* **WHAT THE EXERCISE ASKS**
What's needed is an exact retyping of the lines from the start of the listing up to and including the line with "Politique de confidentialité (171, 1537)", minus any pictures.

* **DATASET EXCERPTS**
┄┄┄┄┄┄┄┄┄┄┄┄┄┄┄┄┄┄┄┄

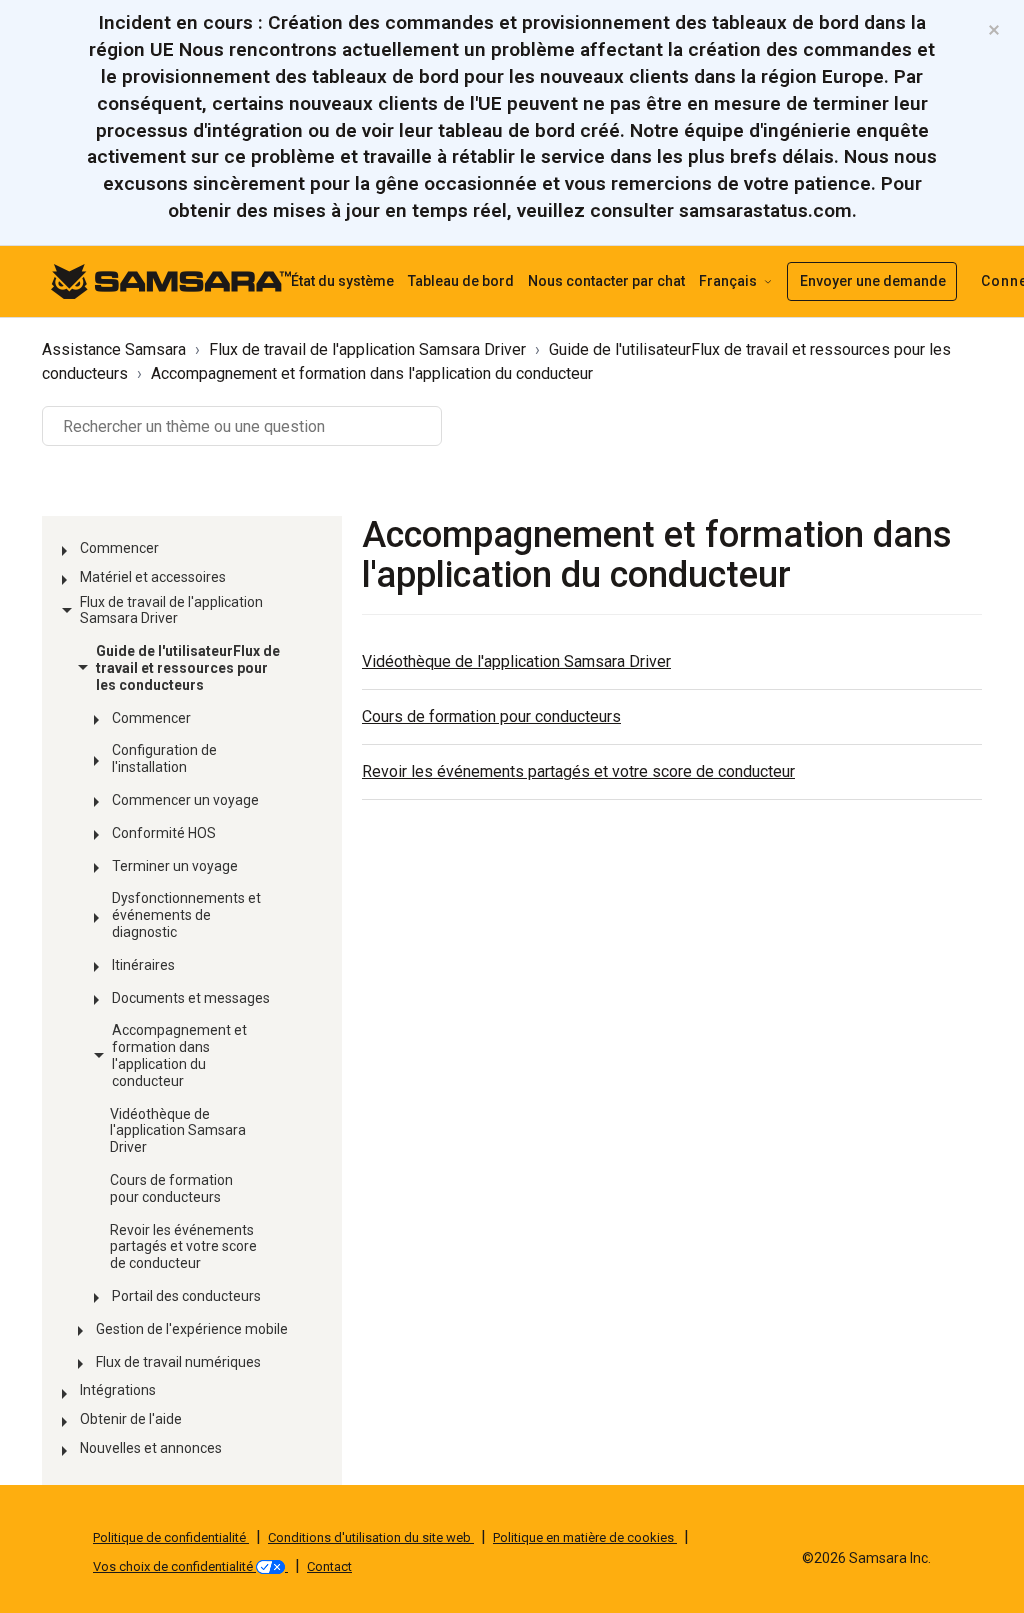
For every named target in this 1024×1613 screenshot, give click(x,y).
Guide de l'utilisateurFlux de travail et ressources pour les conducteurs (188, 668)
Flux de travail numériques (178, 1362)
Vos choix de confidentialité (174, 1566)
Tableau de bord (461, 281)
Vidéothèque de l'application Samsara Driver (178, 1131)
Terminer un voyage (175, 866)
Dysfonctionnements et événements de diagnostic (186, 915)
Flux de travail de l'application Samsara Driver (367, 349)
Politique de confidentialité (171, 1537)
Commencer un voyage (185, 800)
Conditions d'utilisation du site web (371, 1537)
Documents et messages (191, 998)
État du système (342, 281)
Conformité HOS (164, 833)
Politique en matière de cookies (585, 1537)
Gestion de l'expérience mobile (192, 1329)
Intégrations (118, 1390)
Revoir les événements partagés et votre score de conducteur (183, 1247)
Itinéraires (143, 965)
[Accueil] (171, 280)
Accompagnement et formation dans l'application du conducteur (372, 373)
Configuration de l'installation (164, 758)
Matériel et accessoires (153, 577)
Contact (329, 1566)
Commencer (119, 548)
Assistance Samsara (114, 349)
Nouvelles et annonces (151, 1448)
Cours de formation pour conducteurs (171, 1188)
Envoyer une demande (873, 281)
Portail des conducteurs (186, 1296)
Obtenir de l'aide (131, 1419)
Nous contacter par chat (606, 281)
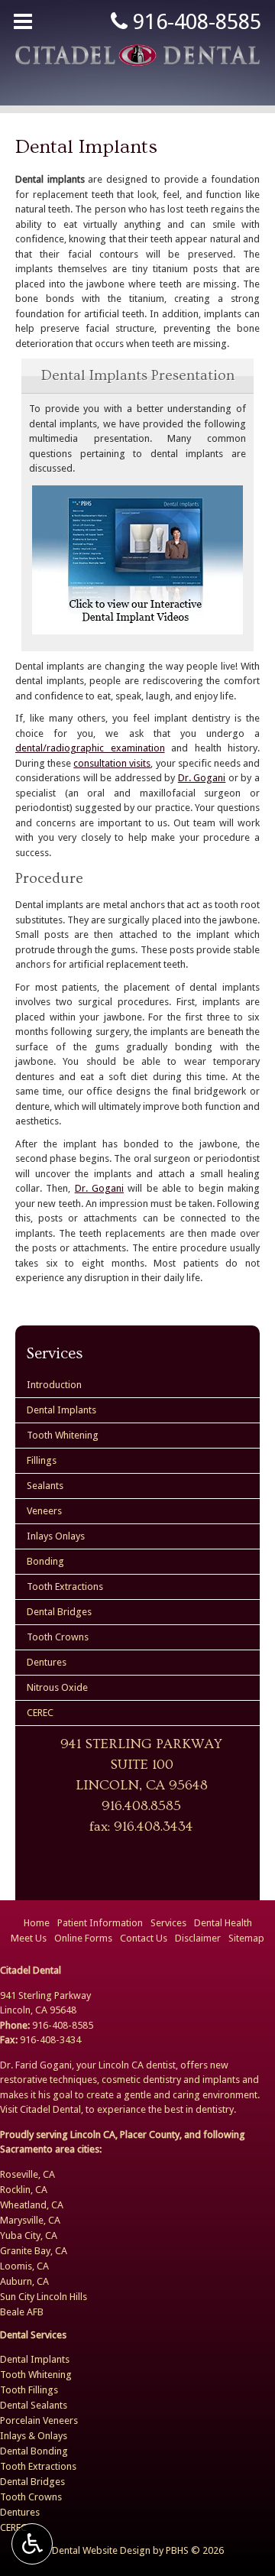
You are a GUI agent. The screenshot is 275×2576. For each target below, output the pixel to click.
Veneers (44, 1511)
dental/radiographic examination (90, 748)
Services (55, 1353)
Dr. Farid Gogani (36, 2065)
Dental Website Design (101, 2550)
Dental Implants (61, 1410)
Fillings (42, 1460)
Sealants (45, 1485)
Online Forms (83, 1938)
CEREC (40, 1712)
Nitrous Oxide (57, 1687)
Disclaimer (198, 1938)
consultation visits (111, 763)
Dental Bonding (34, 2451)
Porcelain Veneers (39, 2420)
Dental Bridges (59, 1611)
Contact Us (143, 1938)
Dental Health (223, 1923)
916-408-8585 (194, 21)
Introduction (54, 1384)
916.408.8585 (141, 1806)
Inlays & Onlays (33, 2435)
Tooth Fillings (29, 2390)
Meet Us (29, 1938)
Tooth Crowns (58, 1637)
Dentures (46, 1662)
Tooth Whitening (63, 1435)
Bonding (45, 1561)
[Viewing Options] (32, 2544)
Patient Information (100, 1923)
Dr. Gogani (202, 778)
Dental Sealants (33, 2405)
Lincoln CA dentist (137, 2065)
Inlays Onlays (56, 1536)
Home (37, 1923)
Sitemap (246, 1938)
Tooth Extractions (65, 1586)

┄┄┄┄┄┄┄┄┄┄┄┄┄┄┄┄┄┄┄┄

* **TASK RESPONSE**
For every named target in this 1024×1613 screenshot, give click(x,y).
Guide de l'utilisateurFlux de travail et ressources pour les conducteurs (188, 668)
Flux de travail numériques (178, 1362)
Vos choix de confidentialité (174, 1566)
Tableau de bord (461, 281)
Vidéothèque de l'application Samsara Driver (178, 1131)
Terminer un voyage (175, 866)
Dysfonctionnements et événements de diagnostic (186, 915)
Flux de travail de l'application Samsara Driver (367, 349)
Politique de confidentialité (171, 1537)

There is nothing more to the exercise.